Le buteh est une variation importante des motifs floraux. Le mot buteh se traduit par « arbuste » ou « palmettes ». Ce motif est commun à l’art persan [22]. Il est parfois représenté géométriquement d’une manière stylisée, et parfois d’une manière réaliste en utilisant des lignes courbes. Dans les deux cas, il existe de nombreuses façons différentes de représenter le buteh. Dans certains cas, les représentations peuvent indiquer la région d’origine d’un objet. Un autre nom désignant le motif buteh est mir-e buteh, ce terme ne faisant cependant pas référence à Mir Serâband (un type de tapis). Buteh désigne un large ensemble, alors que l’on parle de mir-e buteh pour une représentation asymétrique. Celle-ci est très ancienne, elle apparaît déjà dans les illustrations d’un ballon en cuir du Ve siècle [23]. Cette provenance ancienne du motif pourrait suggérer une continuation de la palmette assyrienne. Une autre hypothèse serait que le buteh s’est développé à partir de la forme d’une herbe indienne [24]. On a supposé que le buteh portait une signification symbolique, comme des yeux supposés protéger contre le Mal [25]. Mais il n’existe aucune preuve permettant de confirmer cette hypothèse. D’après Cammann, le buteh est une représentation de « l’oiseau-soleil », une créature allégorique qui garde l’entrée du paradis islamique et préislamique dans le Moyen-Orient [26]. Dans leur forme définitive et typique, les motifs de type buteh n’apparaissent que jusque après le XVIIIe siècle [27]. Cependant le buteh avait déjà existé avant cette date sous des formes moins reconnues. La plupart du temps, le buteh n’apparaît pas sur les armes et armures dans la même forme réaliste qu’il prend généralement sur les tapis après le XVIIIe siècle. Les motifs de type buteh sont plus fréquemment représentés sous des formes géométriques et stylisées plutôt que réalistes. Ce sont ces mêmes formes réalistes que l’on retrouve souvent dans les environs du Khorâssân. Ces formes portant des fleurs bien visibles avec des lignes courbes pourraient être un reflet d’une influence indienne.
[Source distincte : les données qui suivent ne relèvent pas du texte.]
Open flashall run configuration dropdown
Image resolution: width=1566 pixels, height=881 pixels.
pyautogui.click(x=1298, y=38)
Les formes spirales qui se trouvent parfois sur des épées sassanides sont les précurseurs des motifs floraux. Elles constituent des symboles primordiaux et universels, qui représentent le mouvement circulaire du soleil dans le ciel [28].
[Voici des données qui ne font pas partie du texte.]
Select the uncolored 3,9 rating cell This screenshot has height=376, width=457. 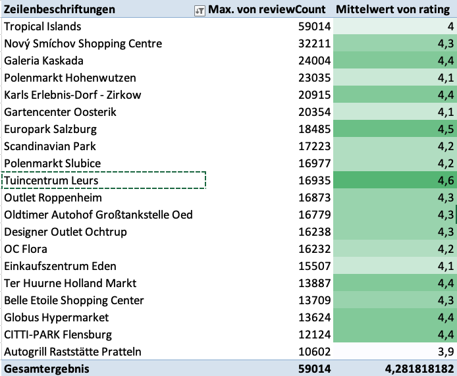click(x=395, y=352)
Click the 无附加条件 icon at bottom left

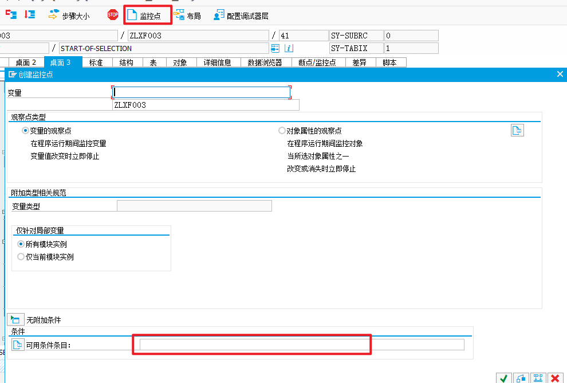[x=15, y=319]
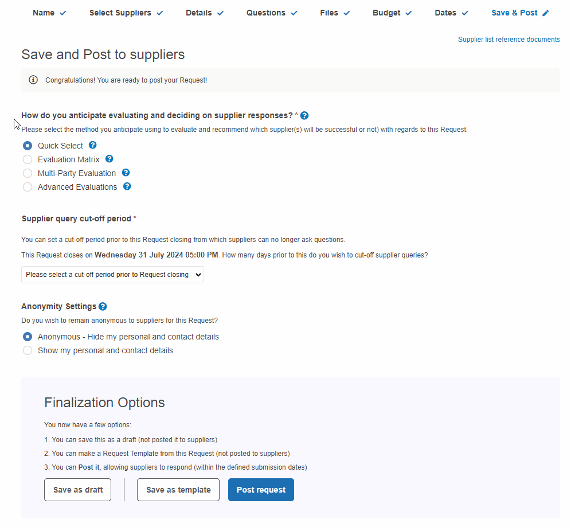Choose Multi-Party Evaluation radio button
The height and width of the screenshot is (527, 571).
28,173
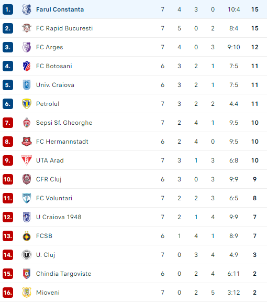Click Farul Constanta's goal difference 10:4
The height and width of the screenshot is (302, 267).
coord(233,9)
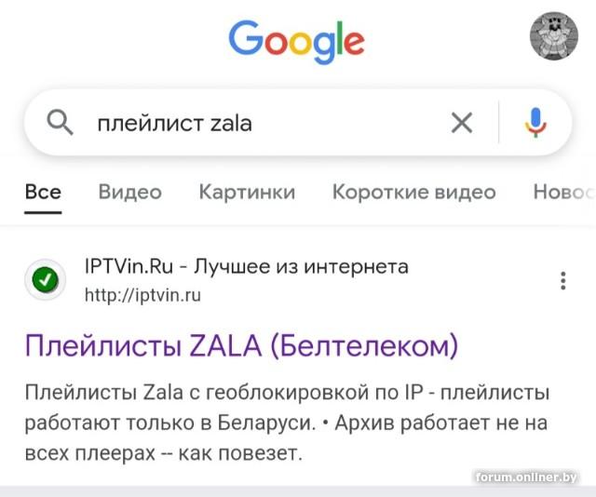Screen dimensions: 596x497
Task: Start voice search with microphone icon
Action: coord(536,123)

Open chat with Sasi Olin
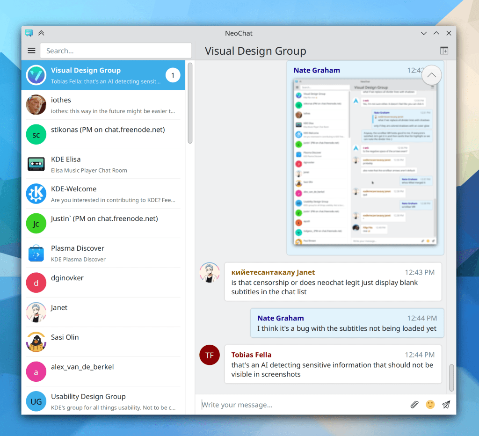103,342

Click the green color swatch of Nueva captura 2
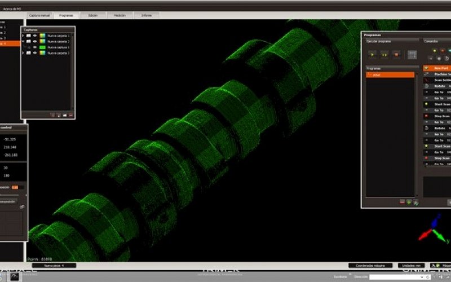point(42,47)
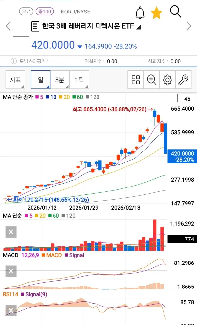The width and height of the screenshot is (197, 325).
Task: Open the 지표 indicators dropdown
Action: pos(15,80)
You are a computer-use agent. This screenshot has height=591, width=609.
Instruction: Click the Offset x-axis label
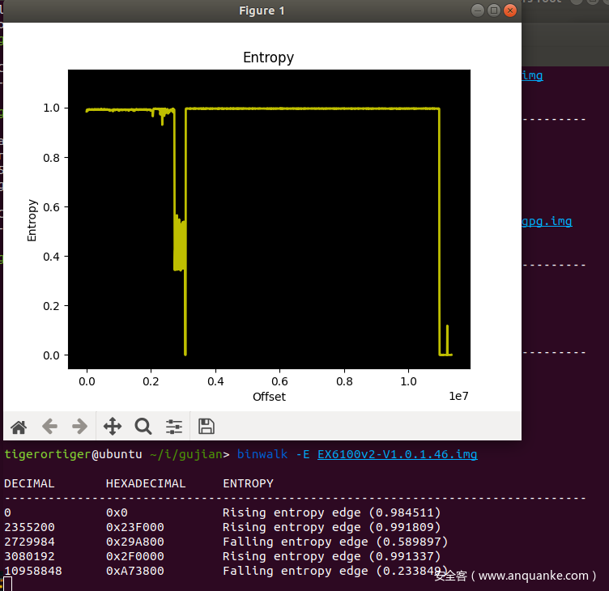(269, 397)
Poignée d’une épée sassanide
Voir Moshtagh Khorasani (2010, cat. 6).

Plus tard, elles ont évolué pour devenir des formes de feuilles appelées eslimi, comme parties des motifs floraux. Cependant, leur symbolisme est resté le même. Parfois, sur certaines armes ou armures, les formes en spirale ont été utilisées avec d’autres représentations, par exemple un chien courant [29]. Il faut cependant bien noter que la représentation des tiges dans ce cas n’est pas un motif floral habituel.
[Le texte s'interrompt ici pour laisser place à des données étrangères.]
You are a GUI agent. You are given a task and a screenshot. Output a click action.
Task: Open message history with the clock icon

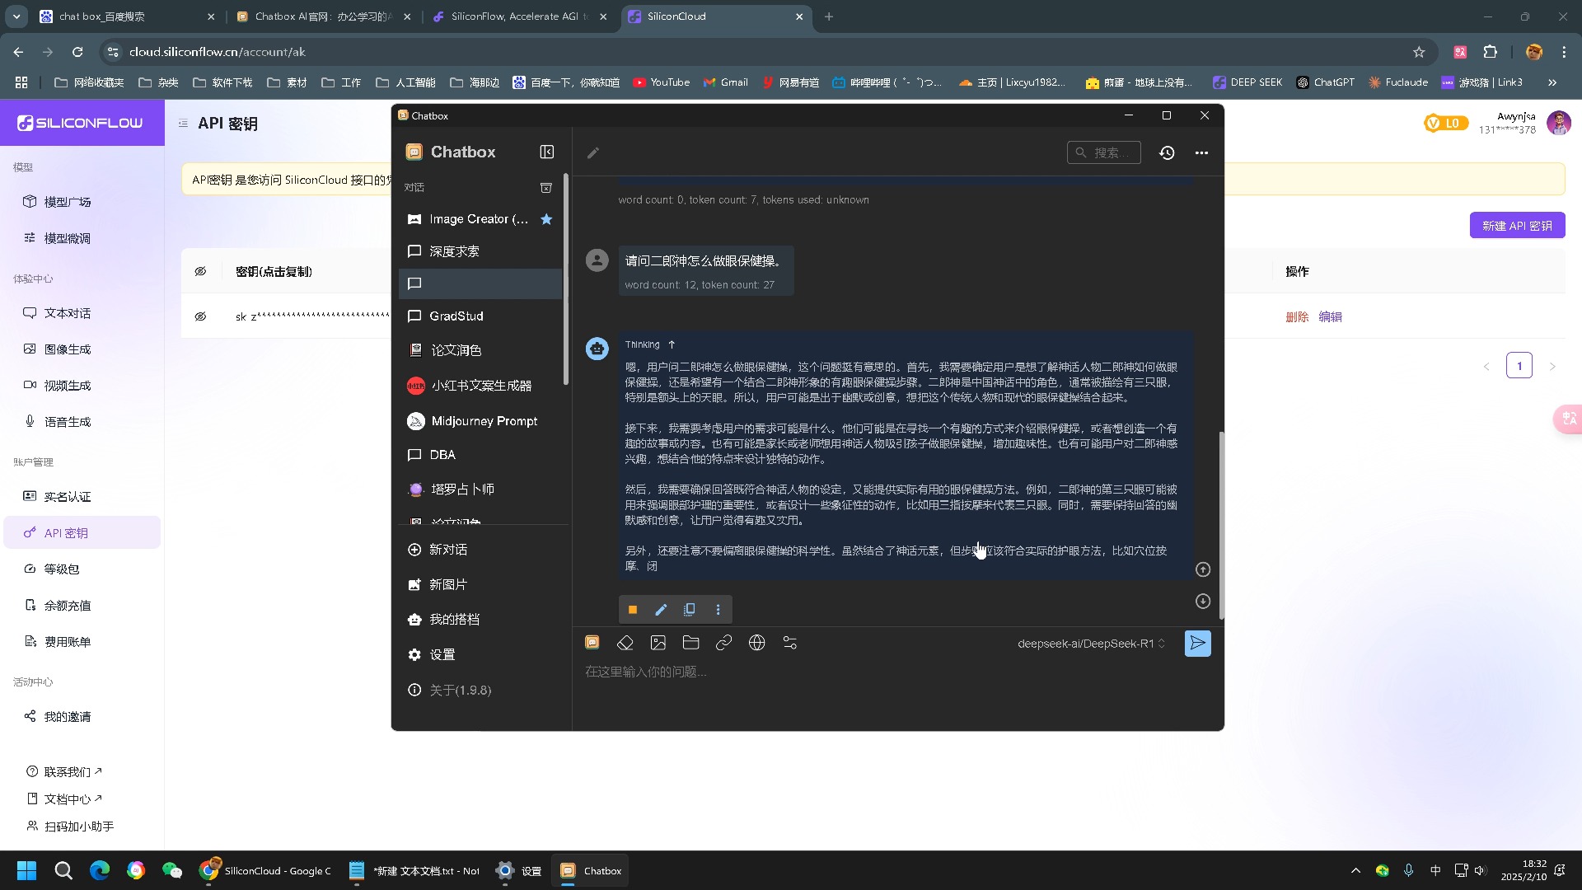[1167, 152]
Poignée d’un shamshir de la période safavide, avec le motif d’un chien courant
Motif d’un chien courant

On peut observer différentes formes de motifs à nœud arabesque (band-e eslimi) sur les armes et armures persanes ressemblant aux mêmes motifs que ceux figurant sur les manuscrits persans [30].

Motifs de nœud arabesque (band-e eslimi) sur la base de lame de pishqabz de la période safavide
Voir Moshtagh Khorasani, 2010, cat. 33.

Dans tous les cas, il est possible d’identifier plusieurs motifs persans qui avaient une grande importance symbolique. Par exemple, le poisson représente le bonheur d’une famille, la tortue stylisée la longévité [31], le faucon stylisé est symbole de fertilité, le sablier représente le passage du temps et la mort, le ruban de nuages est symbole de la bonne chance [32]. Quant aux espèces de plantes, le saule pleureur et le cyprès représentent le chagrin et la mort. La rose assyrienne symbolise à la fois un désir insatisfait mais aussi le numéro sept (parce qu’elle fleurit sept ans). Le jasmin est considéré comme une fleur du Paradis car les nymphes au paradis islamique ont un parfum de jasmin. La tulipe symbolise l’hypocrisie, car fermée, elle est perpendiculaire, droite et noble, mais lorsqu’elle s’ouvre, c’est pour montrer un cœur noir. La fleur d’amande est la fleur de la jeunesse, de l’amour et du désir [33].

Motifs de nœud arabesque (band-e eslimi)
Partie située au-dessous de la garniture du fourreau d’un shamshir de la période safavide36 avec les tulipes
Voir Moshtagh Khorasani (2010, cat. 11).

Comme nous l’avons évoqué, buteh est un nom générique désignant un arbuste, comportant parfois des fleurs. A titre d’exemple, l’illustration suivante montre un shamshir de la période qâdjâre ou zand, avec un motif floral sur le boltchâq.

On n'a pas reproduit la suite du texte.